Ahora mismo hay una cadena de circunstancias, de errores culpables o de afortunadas decisiones, cuyas consecuencias me esperan a la vuelta de la esquina; y aunque lo sepa, aunque tenga la incómoda certeza de que esas cosas están pasando y me afectarán, no hay manera de que pueda anticiparme a ellas. Lidiar con sus efectos es todo lo que puedo hacer: reparar los daños, sacar el mayor provecho de los beneficios. Lo sabemos, lo sabemos bien; y sin embargo siempre da algo de pavor cuando alguien nos revela esa cadena que nos ha convertido en lo que somos, siempre desconcierta constatar, cuando es otra persona quien nos trae la revelación, el poco o ningún control que tenemos sobre nuestra experiencia.

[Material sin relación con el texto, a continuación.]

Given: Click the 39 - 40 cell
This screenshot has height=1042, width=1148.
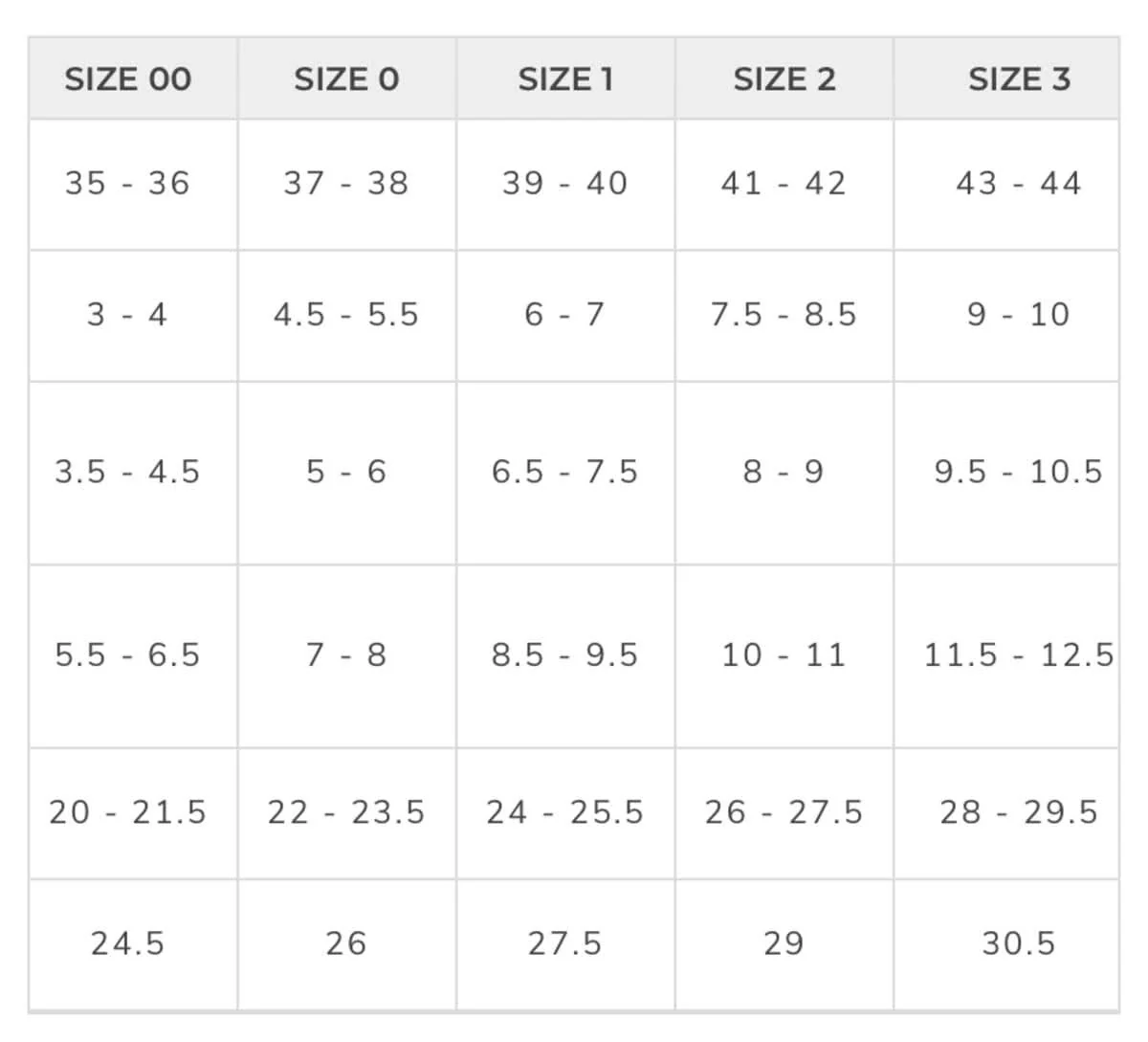Looking at the screenshot, I should [565, 183].
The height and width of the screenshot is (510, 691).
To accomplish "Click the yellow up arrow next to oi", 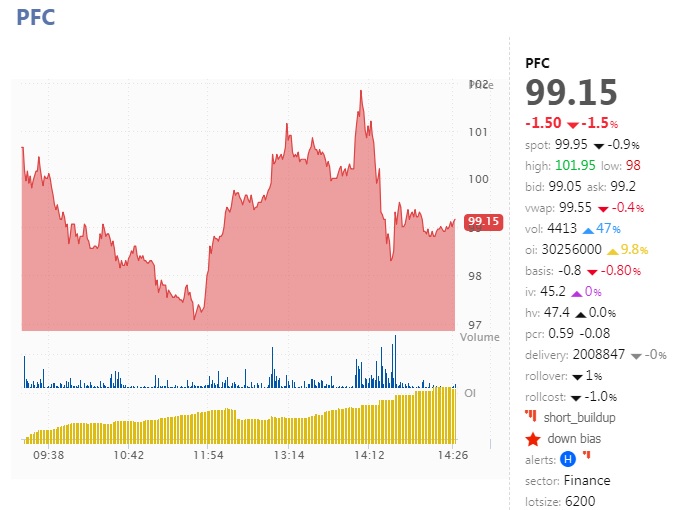I will [x=612, y=250].
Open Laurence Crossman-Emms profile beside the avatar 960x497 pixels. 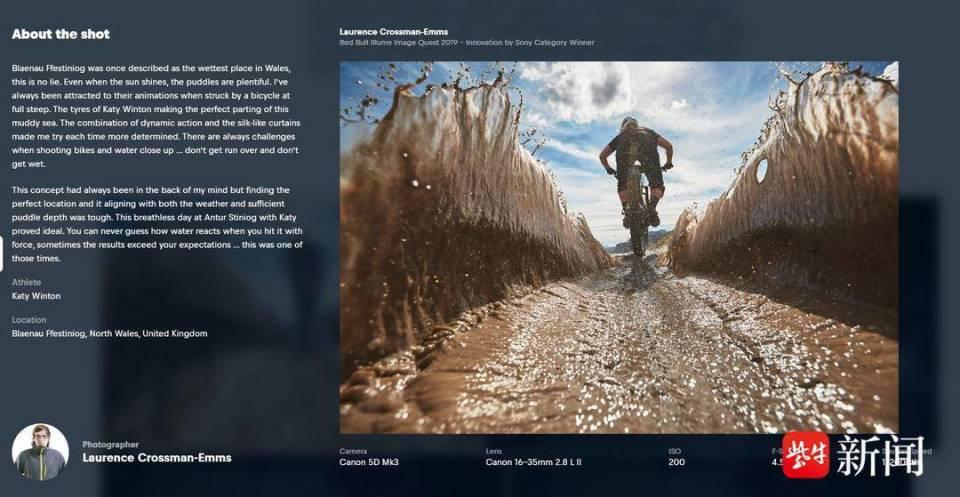(156, 458)
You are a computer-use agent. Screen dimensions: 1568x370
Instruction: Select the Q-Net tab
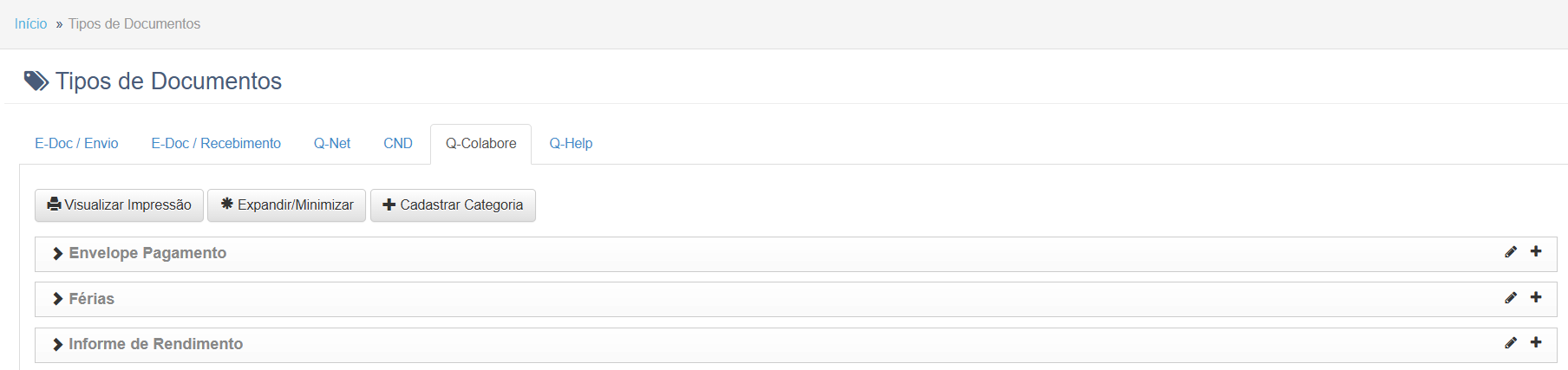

Eso fue lo que me sucedió a mí en el curso de aquella segunda tarde en Las Acacias, la propiedad antiguamente conocida como Villa Elena, cuyo nombre dejó de convenirle un buen día y hubo de ser reemplazado con urgencia. Eso fue lo que me sucedió durante aquella noche de sábado en que Maya y yo estuvimos hablando de los documentos de la caja de mimbre, de cada carta y cada foto, de cada telegrama y cada factura.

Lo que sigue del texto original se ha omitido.